(Dataset entries)
-- -- --

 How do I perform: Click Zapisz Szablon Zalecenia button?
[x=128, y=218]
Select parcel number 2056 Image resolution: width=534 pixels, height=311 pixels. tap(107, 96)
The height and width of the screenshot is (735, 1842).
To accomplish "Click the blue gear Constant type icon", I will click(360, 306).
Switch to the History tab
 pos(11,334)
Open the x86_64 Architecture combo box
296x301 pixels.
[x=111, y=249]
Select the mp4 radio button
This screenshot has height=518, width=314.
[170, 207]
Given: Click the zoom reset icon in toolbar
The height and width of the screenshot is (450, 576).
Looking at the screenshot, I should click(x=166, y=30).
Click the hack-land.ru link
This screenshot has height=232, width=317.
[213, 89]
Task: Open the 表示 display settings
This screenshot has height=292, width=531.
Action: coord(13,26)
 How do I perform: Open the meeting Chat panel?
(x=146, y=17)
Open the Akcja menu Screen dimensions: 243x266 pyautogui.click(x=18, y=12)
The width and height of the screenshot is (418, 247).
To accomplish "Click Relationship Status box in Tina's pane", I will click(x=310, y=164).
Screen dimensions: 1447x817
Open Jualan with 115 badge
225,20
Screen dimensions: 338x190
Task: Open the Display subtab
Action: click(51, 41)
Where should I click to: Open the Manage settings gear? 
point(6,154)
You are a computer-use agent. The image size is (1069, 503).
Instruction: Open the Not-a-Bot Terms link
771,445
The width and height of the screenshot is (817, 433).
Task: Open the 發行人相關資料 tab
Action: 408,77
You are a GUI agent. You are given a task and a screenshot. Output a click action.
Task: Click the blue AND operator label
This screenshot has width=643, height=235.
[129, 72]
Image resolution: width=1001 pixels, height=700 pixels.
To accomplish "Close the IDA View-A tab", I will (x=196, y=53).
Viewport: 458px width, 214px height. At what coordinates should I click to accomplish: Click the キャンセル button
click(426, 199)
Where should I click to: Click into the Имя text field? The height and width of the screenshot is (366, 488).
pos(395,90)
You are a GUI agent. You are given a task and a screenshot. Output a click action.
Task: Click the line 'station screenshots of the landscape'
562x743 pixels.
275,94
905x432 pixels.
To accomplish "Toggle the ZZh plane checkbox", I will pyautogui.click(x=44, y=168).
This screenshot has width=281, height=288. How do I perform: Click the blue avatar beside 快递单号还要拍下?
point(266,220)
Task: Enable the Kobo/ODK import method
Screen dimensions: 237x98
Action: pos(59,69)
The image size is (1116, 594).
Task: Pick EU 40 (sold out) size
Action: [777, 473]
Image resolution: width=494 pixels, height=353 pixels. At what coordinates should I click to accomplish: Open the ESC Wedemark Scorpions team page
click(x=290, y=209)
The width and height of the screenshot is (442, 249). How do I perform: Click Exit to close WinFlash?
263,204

-- -- --

*Activity*.
On how many lines of the data does "will" appear? Give only that number.

*Result for this task*.
4